Kommentar: Das Schicksalsjahr der FDP
München - Das Wahljahr beginnt mit einer kleinen Sensation: Die FDP ist immer noch da, findet unser Autor Mike Schier.
Update vom 24. Februar 2017: Bei der Bundestagswahl im September möchte die FDP in den Reichstag zurückkehren. Wir haben bereits alle Informationen zur FDP bei der Bundestagswahl 2017 zusammengefasst.
2013 leuteten viele schon das Totenglöckchen für die Liberalen.
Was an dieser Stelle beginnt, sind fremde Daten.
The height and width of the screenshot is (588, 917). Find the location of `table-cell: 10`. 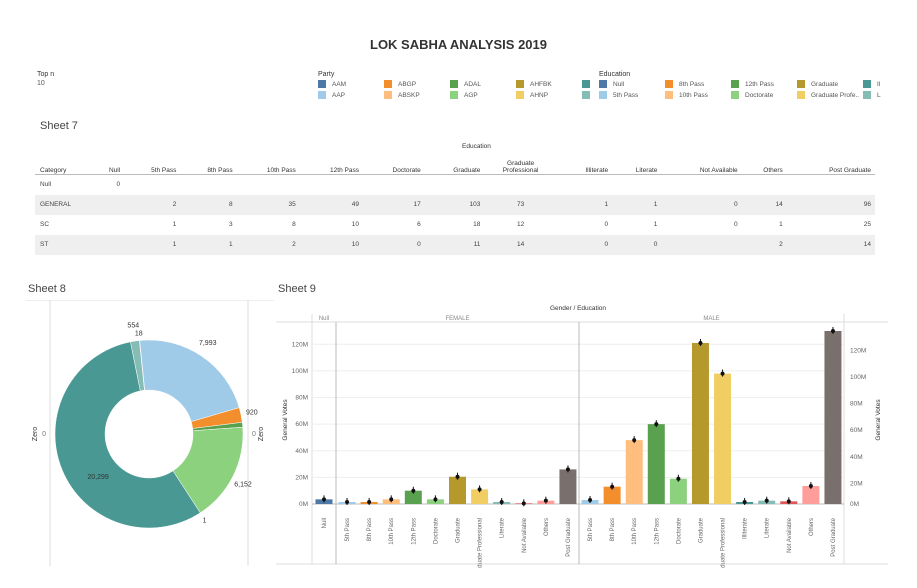

table-cell: 10 is located at coordinates (355, 224).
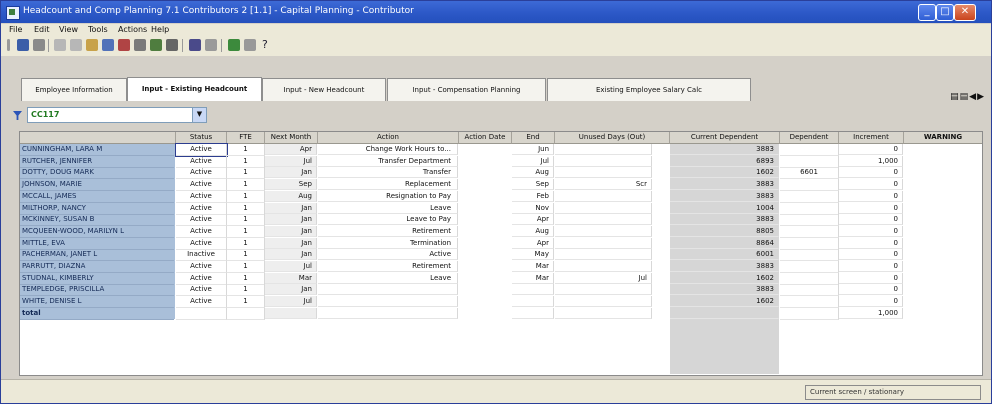  What do you see at coordinates (97, 186) in the screenshot?
I see `employee-name: JOHNSON, MARIE` at bounding box center [97, 186].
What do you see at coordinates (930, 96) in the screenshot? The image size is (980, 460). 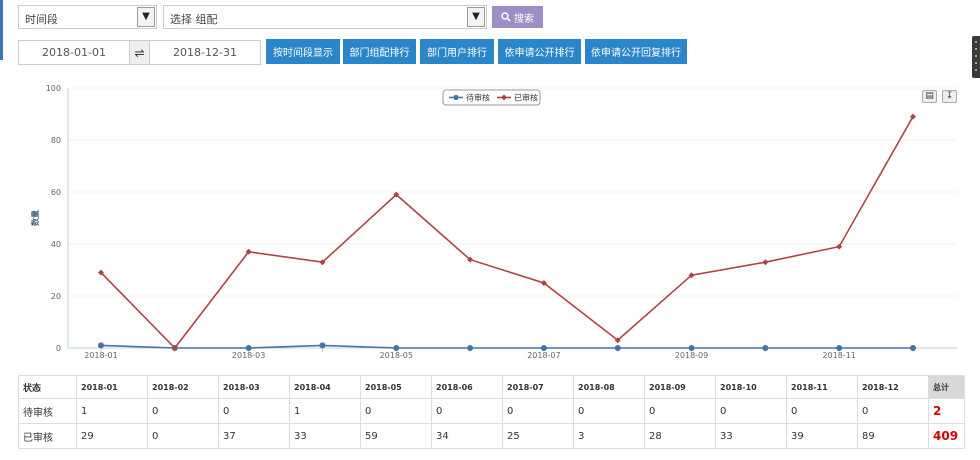 I see `printer-icon: ▤` at bounding box center [930, 96].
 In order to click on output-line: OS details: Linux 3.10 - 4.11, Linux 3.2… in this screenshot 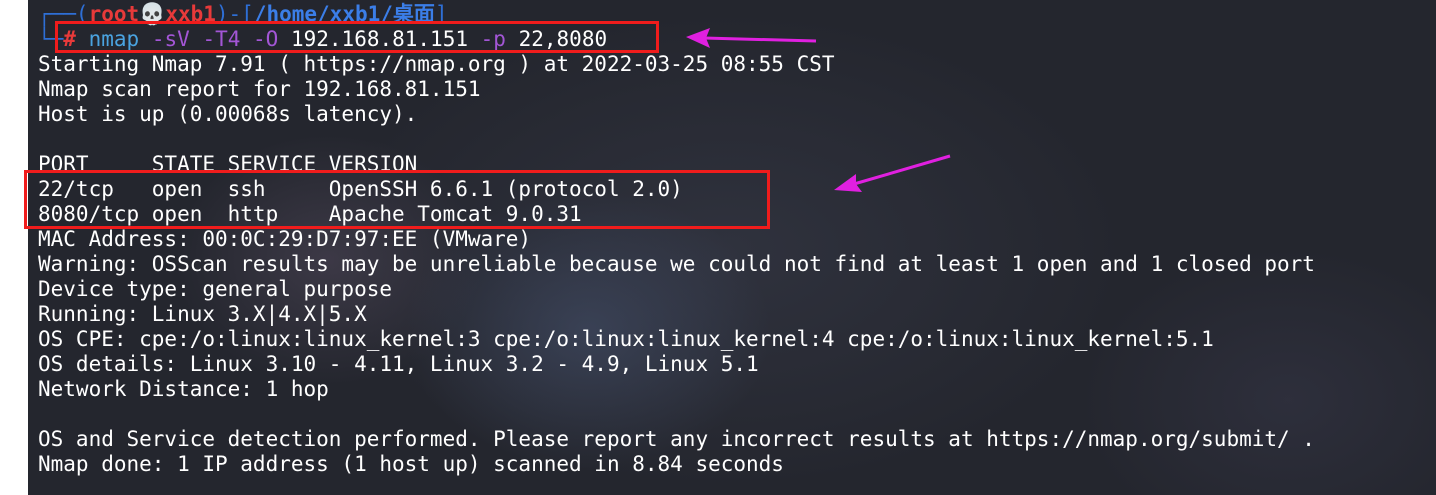, I will do `click(398, 364)`.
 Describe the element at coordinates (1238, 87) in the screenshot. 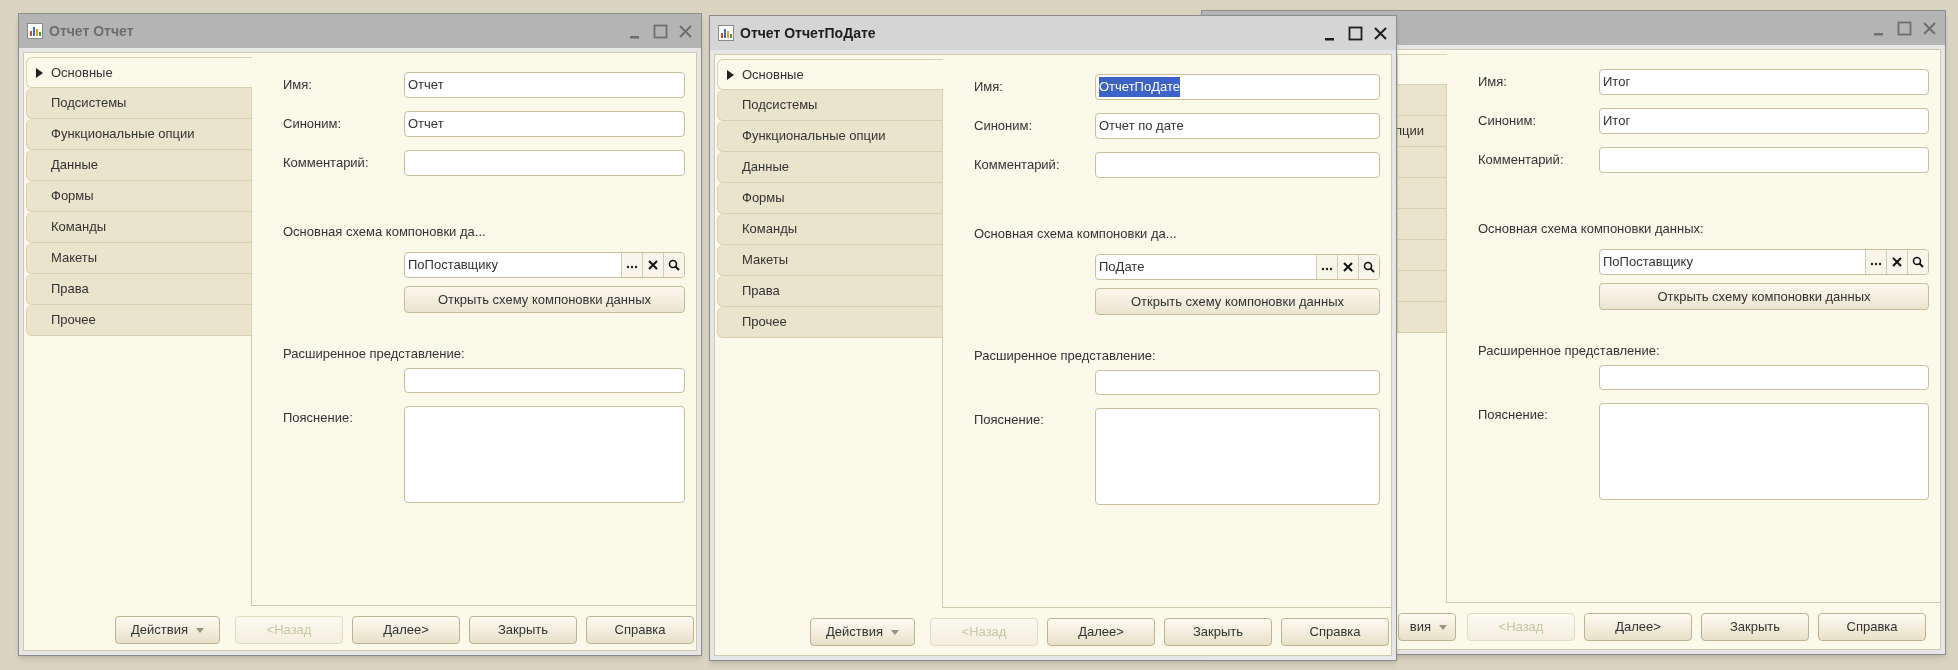

I see `name-field: ОтчетПоДате` at that location.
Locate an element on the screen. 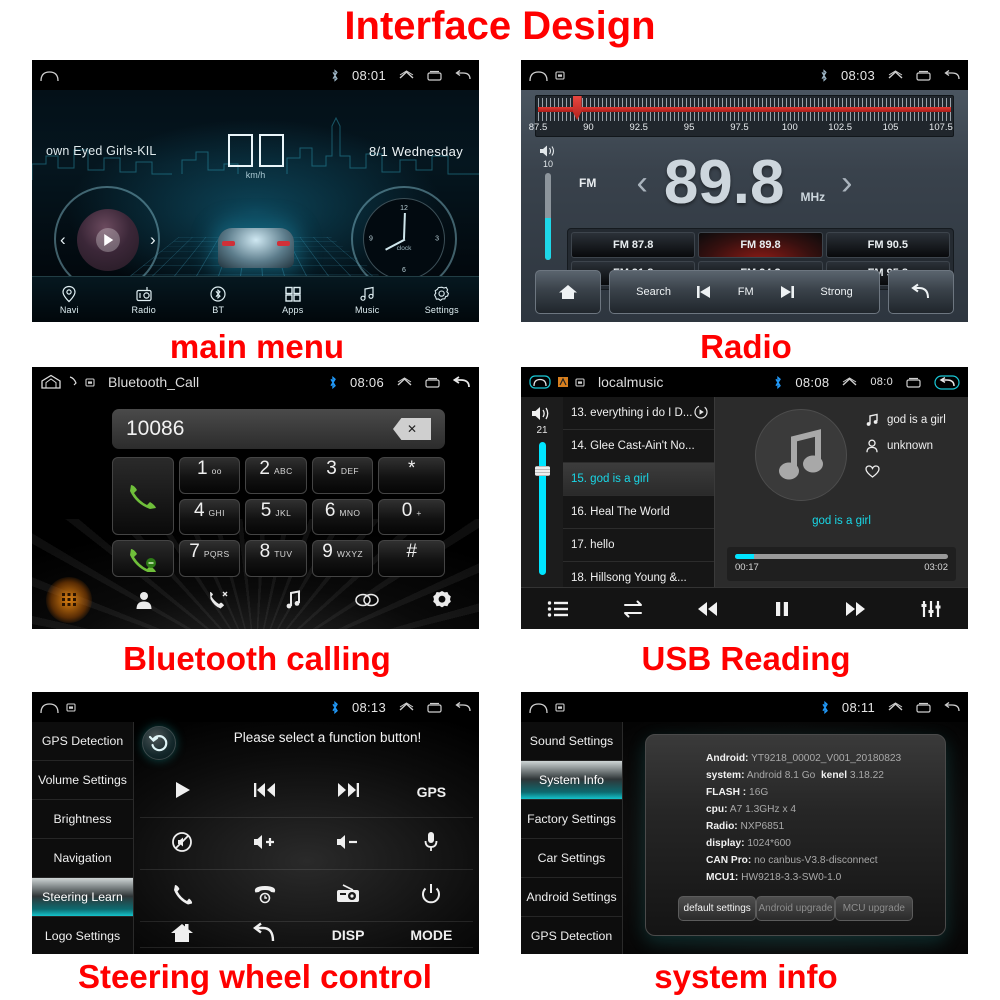  chevron-left-icon: ‹ is located at coordinates (642, 184).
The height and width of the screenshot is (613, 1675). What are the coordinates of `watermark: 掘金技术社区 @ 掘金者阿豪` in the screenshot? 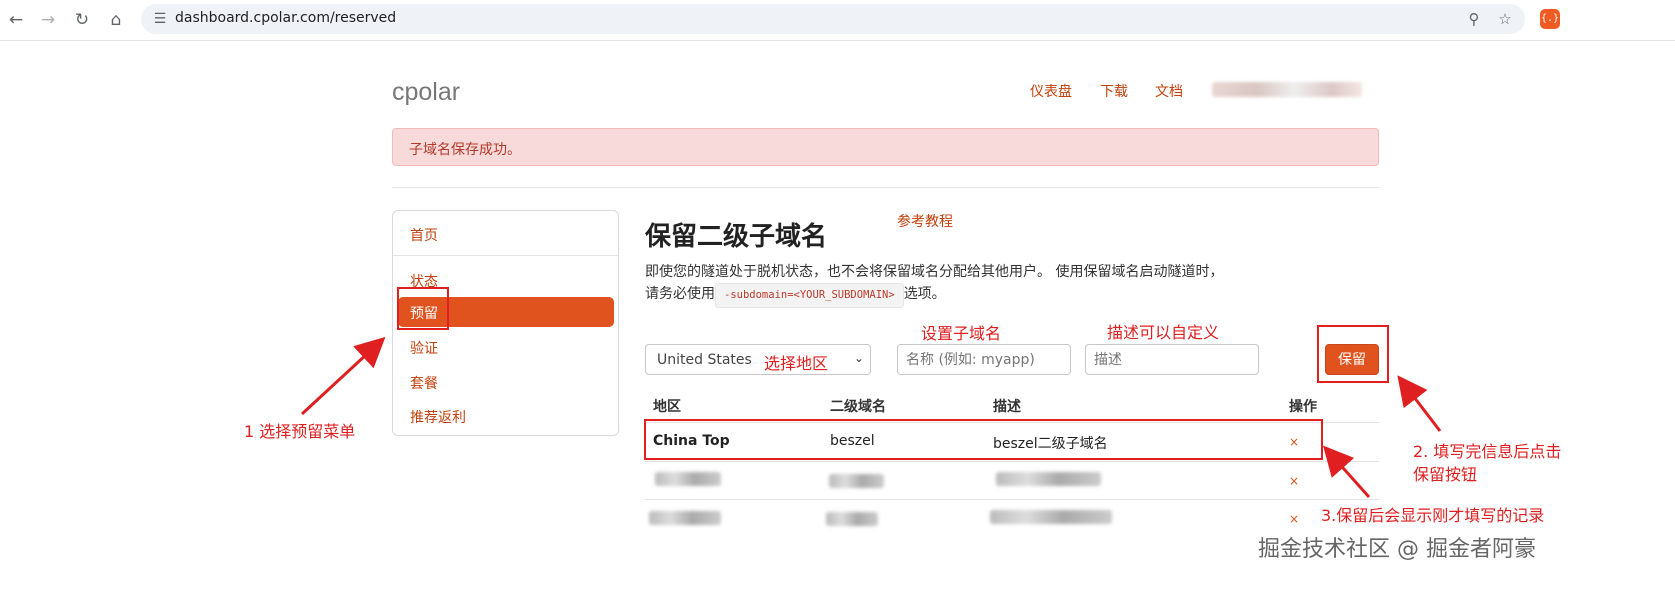 It's located at (1397, 550).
Doch Christian Lindner, der am Samstag erst 38 Jahre alt wird, hat die Partei in den vergangenen drei Jahren mit erstaunlicher Ausdauer durch den Marathonlauf der außerparlamentarischen Opposition geführt. Bei Landtagswahlen gab es zwischenzeitlich ermutigende Lebenszeichen – doch ob der Überlebenskampf wirklich gelingt, wird sich erst 2017 zeigen. Es wird das Schicksalsjahr der FDP.
Schon jetzt ist klar: Sollte die Partei im Herbst den Wiedereinzug in den Bundestag verpassen, lassen sich die professionellen Strukturen nicht über weitere vier Jahre aufrecht erhalten. Deshalb wären die Liberalen gut beraten, trotz derzeit passabler Umfragewerte eine gewisse Demut zu behalten. Lindners Auftritt beim Dreikönigstreffen am Freitag, forsch als „Mut- und Wutrede“ angekündigt, steht deshalb unter besonderer Beobachtung. Später birgt auch der Fahrplan durchs Wahljahr Risiken: Mit Wolfgang Kubicki in Schleswig-Holstein (7. Mai) und Lindner selbst in Nordrhein-Westfalen (14. Mai) treten bei den beiden wichtigsten Landtagswahlen Spitzenkandidaten an, die kurz darauf nach Berlin wechseln wollen. Ob der Wähler so viel Taktieren goutiert?
Dennoch stehen die Chancen gut. Die FDP hatte sich 2013 ihren Niedergang selbst zuzuschreiben, als sie mehr mit Peinlichkeiten als mit Politik auffiel. Lindner gelang die personelle Neuaufstellung, nur thematisch wandelt er auf dünnem Eis. In Zeiten aufgeregter Sicherheitsdebatten mag sich zwar mancher eine nüchtern-liberale Stimme wünschen. Doch Lindner sollte wissen: Großzügige Steuerversprechen glaubt der FDP keiner mehr.